What you should do>
Please count the lines of the items below that contain the word "resolution" and give only that number. Case counts.

##### Items #####

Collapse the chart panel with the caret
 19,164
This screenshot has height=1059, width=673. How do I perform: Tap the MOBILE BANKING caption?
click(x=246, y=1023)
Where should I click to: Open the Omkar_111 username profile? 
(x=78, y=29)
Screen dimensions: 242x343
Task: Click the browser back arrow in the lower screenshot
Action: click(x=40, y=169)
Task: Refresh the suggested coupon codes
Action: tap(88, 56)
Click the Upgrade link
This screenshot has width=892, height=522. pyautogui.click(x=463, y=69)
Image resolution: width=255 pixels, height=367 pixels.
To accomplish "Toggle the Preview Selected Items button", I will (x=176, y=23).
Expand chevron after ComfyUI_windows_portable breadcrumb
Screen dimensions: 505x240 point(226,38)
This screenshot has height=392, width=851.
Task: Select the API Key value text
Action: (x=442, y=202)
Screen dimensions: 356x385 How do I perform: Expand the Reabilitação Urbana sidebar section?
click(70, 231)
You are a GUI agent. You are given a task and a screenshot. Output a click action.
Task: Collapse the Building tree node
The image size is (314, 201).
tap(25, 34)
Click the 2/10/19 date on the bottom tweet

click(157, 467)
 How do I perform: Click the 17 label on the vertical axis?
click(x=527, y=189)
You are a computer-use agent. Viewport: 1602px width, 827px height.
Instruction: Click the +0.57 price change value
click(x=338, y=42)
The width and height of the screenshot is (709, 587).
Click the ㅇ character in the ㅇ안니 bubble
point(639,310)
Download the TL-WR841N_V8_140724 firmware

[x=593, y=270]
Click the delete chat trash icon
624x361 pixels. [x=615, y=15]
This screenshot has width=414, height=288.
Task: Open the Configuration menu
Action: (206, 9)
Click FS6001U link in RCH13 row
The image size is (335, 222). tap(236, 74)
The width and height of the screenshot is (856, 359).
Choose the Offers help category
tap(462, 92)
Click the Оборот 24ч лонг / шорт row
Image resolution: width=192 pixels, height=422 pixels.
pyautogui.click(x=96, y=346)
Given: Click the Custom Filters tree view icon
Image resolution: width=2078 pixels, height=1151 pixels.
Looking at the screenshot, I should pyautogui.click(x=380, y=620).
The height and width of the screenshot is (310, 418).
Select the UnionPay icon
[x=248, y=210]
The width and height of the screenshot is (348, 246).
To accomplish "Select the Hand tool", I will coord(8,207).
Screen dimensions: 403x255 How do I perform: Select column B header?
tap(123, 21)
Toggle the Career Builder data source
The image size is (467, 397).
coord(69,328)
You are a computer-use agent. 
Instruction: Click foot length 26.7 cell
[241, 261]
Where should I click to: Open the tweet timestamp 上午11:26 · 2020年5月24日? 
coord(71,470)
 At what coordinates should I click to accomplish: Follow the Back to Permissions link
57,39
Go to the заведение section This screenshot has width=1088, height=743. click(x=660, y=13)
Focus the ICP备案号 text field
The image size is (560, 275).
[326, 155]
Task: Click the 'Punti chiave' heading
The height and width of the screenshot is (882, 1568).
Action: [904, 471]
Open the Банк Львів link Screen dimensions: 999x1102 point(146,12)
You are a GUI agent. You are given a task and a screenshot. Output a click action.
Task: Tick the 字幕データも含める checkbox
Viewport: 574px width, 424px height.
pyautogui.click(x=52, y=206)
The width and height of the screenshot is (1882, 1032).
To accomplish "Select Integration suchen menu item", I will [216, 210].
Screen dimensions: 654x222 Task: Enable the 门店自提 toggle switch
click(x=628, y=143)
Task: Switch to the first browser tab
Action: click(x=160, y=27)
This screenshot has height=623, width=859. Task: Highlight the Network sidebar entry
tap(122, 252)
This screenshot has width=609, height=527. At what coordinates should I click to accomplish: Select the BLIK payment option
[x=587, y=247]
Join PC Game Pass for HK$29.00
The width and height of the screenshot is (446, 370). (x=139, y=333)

#####

Response to the exercise>
3